Looking back and seeing more than five months of inspiration and deep learning – for my personal journey to regenerative activism as well as for Region im Wandel and the small community of people that is forming around the Roots of Resilience project collaboration.
Our Journey to Ulex Project’s Psycho-Social Resilience Training
Since these three realms of my life are deeply interwoven, I will not try to separate them for more clarity, but will share two short stories that can help to get a feeling of the impacts the project has had so far.
Region im Wandel is a project that involves all areas of life: emotional care and community, housing, food production, and shared costs/financial support for basic needs, education, and activism in the region. Although I see the importance of interdependence and changing all aspects of our lives, the complexity of our project and its connection to our daily lives makes it very difficult for us to set healthy boundaries around working and resting.
Insights from Ulex: Work-Life Balance and Reflection
My time at Ulex and their holistic approach to activism gave me time to reflect on the situation at home. The method „Burnout Wheel“ helped me see how the interplay of many individual, cultural, and structural factors can lead to burnout and how important it is to take time together to acknowledge the complexity of our work.
A month after returning back home we had „strategy days“ at Region im Wandel. I felt that my learnings from Ulex had an impact there on two levels. Firstly I helped design the daily structure by inviting people to meditate and by leading some exercises from Generative Somatics which we had learned at the teachers‘ training at Ulex.
Secondly, I emphasized the importance of finding time to reflect on our wellbeing and regeneration together. This shifted the contents of the first day to reflect on our basic needs – had the need for emotional care, financial stability, and long-term perspectives in our work been met in the last year? (And: what factors might lead to burn-out?)
Afterwards, we focused more on developing strategies that would also meet those needs, rather than focusing mainly on the output we wanted to create together. I have the feeling that this was an important step we took together – it shifted our energy to creating a more sustainable strategy for the years to come.
Grief, Rituals, and Transformation
Grieving has been an important part of my journey with Roots of Resilience. My relationship with grief has changed, in my personal life and in the way I look at social movements and choose to take action.
Shortly before my visit at Ulex, my grandfather had passed away, and while my mother did a great job at making his funeral a space for connection, shared grief, and celebration, I was confronted with my longing for spaces in which we can really process our feelings together.
The simplicity and beauty of the grief ritual we did at Ulex touched me.

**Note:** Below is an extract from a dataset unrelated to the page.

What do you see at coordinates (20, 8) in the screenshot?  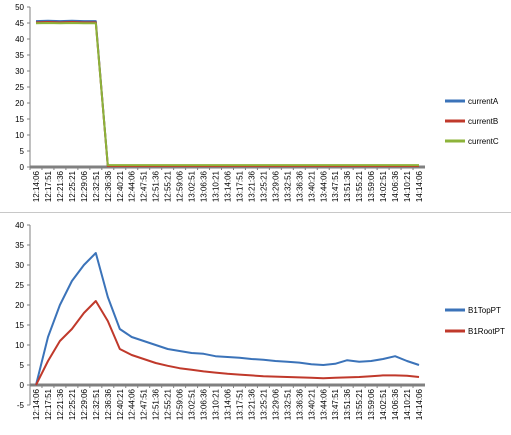 I see `y-tick-label: 50` at bounding box center [20, 8].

I had time to process the grief about my grandfather’s death that I had brought with me, which helped me to be at the training as a whole person, not only in my role.
And that showed me – once again – how important it is to give time for personal processes in a work or movement context. Also, the framing of the ritual touched me: unprocessed grief can lead to loss of connection with ourselves, others, and the more than human world.
Embracing Grief and Collective Reflection
In reading the GEN Grief Toolkit that Camille (who hosted the ritual) had recommended, many more questions around grief popped up in my mind and informed the way we dealt with conflicts within the Roots of Resilience team. Having the courage to grieve helped me/us slow down and clear my/our vision – instead of trying to find solutions for our conflicts without listening to and allowing myself/us to see what had really happened.
Deepening my relationship with grief helped me support my mother in her grieving process about my grandfather. And it led to opening an online space with Roots of Resilience, in which we reflected on social movements and grief together.